_Task objective:_ Say only how many lines in the entries below contain the word "every".

Stored data entries
- - -

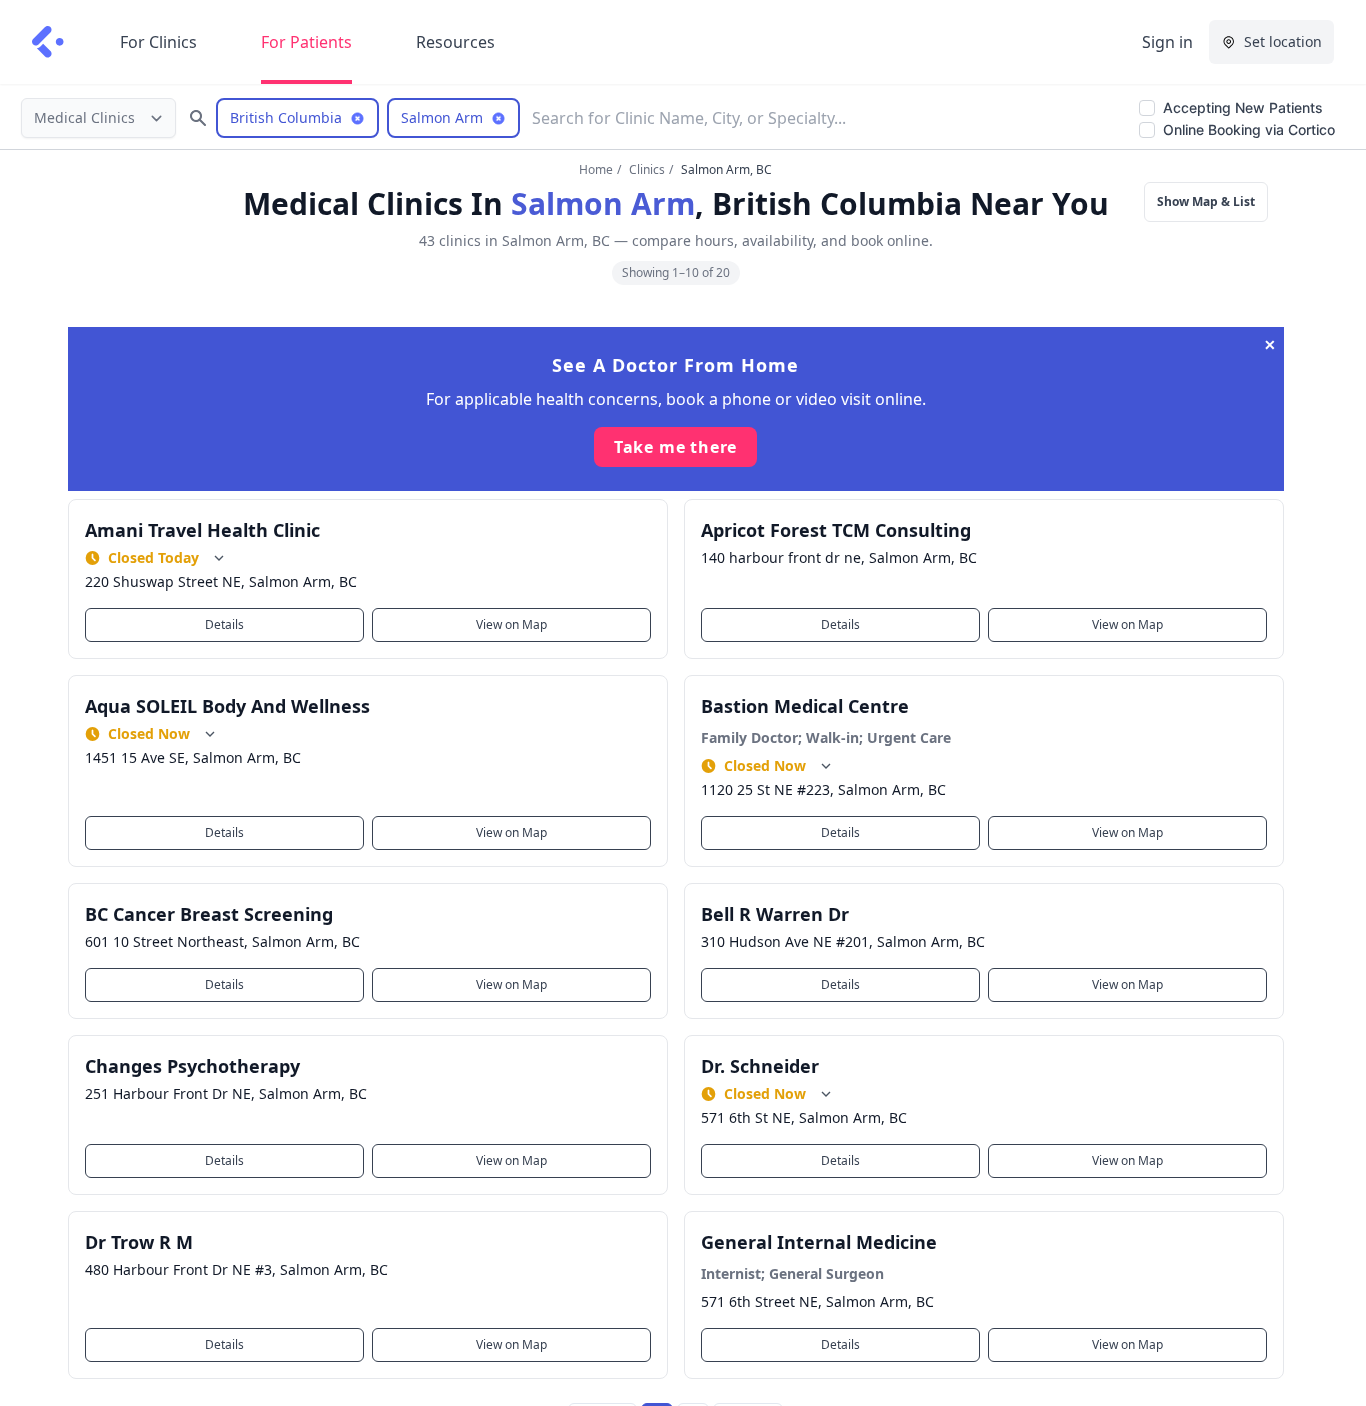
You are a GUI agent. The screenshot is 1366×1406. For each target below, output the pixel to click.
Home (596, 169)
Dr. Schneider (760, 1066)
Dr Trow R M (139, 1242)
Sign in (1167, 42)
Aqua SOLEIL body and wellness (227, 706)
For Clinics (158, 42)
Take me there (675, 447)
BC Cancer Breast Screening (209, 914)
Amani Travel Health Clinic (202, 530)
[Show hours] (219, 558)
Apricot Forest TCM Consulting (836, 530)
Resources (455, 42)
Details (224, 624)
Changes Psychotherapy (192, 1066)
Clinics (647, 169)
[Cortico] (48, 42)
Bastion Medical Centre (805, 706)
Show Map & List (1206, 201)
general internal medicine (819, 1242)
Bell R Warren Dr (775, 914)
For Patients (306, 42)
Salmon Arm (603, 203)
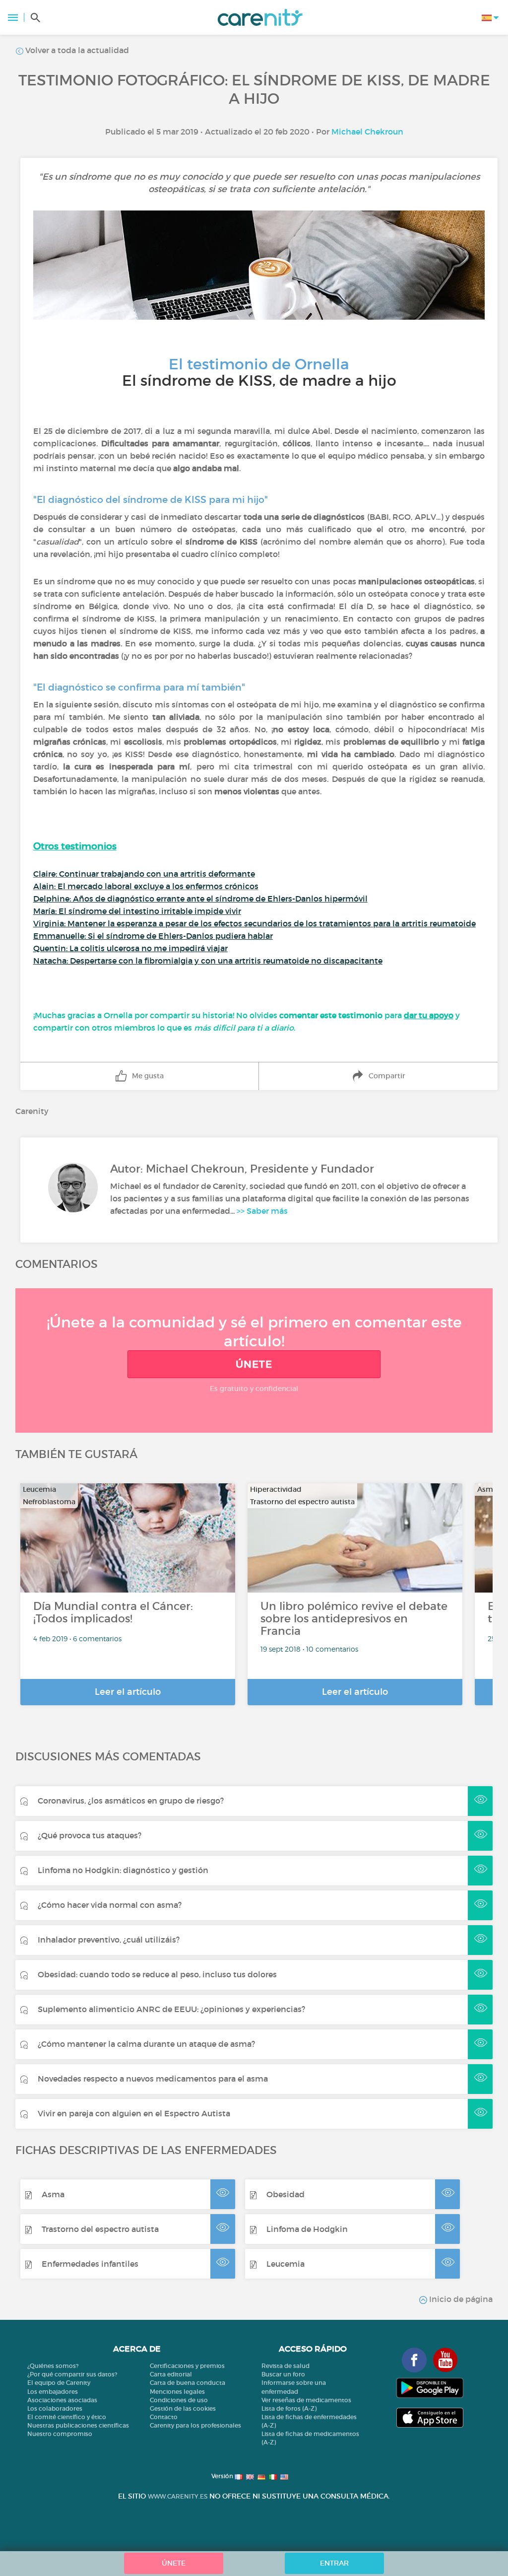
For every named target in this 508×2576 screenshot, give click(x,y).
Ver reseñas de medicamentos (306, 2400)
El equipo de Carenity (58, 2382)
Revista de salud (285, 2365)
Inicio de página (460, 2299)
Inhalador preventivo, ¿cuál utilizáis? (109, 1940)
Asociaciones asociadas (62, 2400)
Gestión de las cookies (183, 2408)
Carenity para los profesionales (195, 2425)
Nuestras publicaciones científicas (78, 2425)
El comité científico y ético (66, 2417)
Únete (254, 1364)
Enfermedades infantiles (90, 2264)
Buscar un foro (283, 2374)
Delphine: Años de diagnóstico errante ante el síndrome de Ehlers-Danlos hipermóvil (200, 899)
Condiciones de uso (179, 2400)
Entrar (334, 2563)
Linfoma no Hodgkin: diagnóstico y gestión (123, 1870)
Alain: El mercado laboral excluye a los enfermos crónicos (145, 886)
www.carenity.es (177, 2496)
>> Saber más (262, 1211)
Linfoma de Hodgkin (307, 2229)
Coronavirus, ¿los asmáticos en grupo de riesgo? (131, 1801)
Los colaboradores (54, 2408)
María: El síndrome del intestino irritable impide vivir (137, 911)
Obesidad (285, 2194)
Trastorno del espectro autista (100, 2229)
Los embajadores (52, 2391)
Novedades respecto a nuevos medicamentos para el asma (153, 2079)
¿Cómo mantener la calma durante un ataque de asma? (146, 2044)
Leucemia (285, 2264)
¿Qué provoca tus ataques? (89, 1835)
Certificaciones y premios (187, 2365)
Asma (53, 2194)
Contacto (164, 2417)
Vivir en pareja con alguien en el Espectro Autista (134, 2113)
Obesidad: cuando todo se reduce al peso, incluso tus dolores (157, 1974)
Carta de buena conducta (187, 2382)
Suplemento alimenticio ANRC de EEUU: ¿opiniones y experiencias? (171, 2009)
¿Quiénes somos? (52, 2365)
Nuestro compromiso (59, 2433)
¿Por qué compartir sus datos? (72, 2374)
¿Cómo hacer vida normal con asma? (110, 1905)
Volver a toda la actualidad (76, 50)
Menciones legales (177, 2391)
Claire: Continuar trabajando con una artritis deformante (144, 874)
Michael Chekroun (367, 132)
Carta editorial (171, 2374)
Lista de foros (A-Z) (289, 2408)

- - -

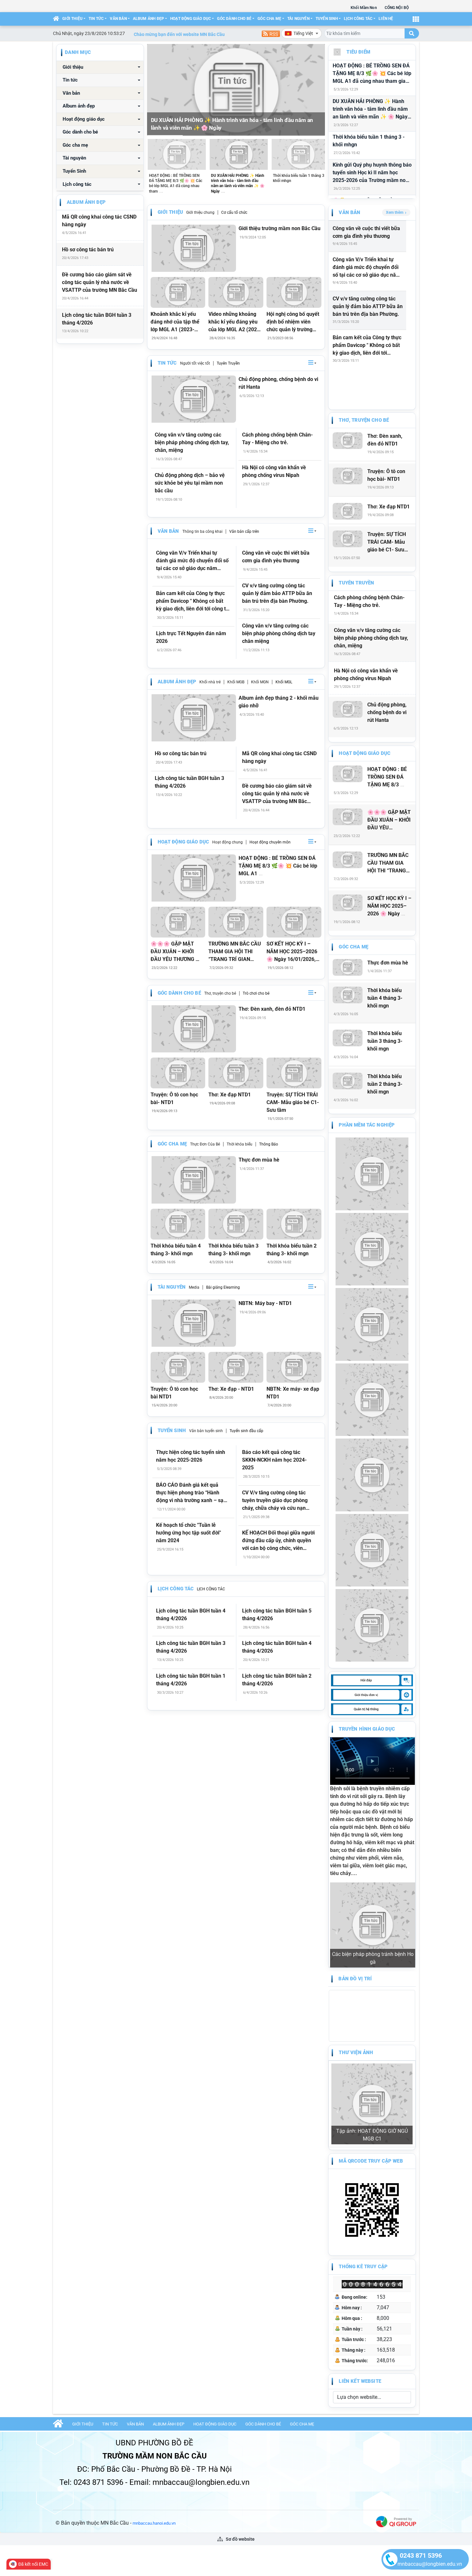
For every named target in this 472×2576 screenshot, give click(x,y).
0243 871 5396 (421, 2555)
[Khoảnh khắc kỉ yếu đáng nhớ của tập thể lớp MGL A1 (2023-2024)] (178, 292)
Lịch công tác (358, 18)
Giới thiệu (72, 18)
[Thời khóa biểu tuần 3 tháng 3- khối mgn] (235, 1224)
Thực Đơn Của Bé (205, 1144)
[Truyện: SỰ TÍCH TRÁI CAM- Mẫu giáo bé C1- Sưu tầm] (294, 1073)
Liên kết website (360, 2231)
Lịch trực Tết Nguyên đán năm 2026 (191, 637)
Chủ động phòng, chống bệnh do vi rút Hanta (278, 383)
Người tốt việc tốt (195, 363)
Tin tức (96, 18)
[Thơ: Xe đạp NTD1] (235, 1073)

- - -

_Reply:_ 2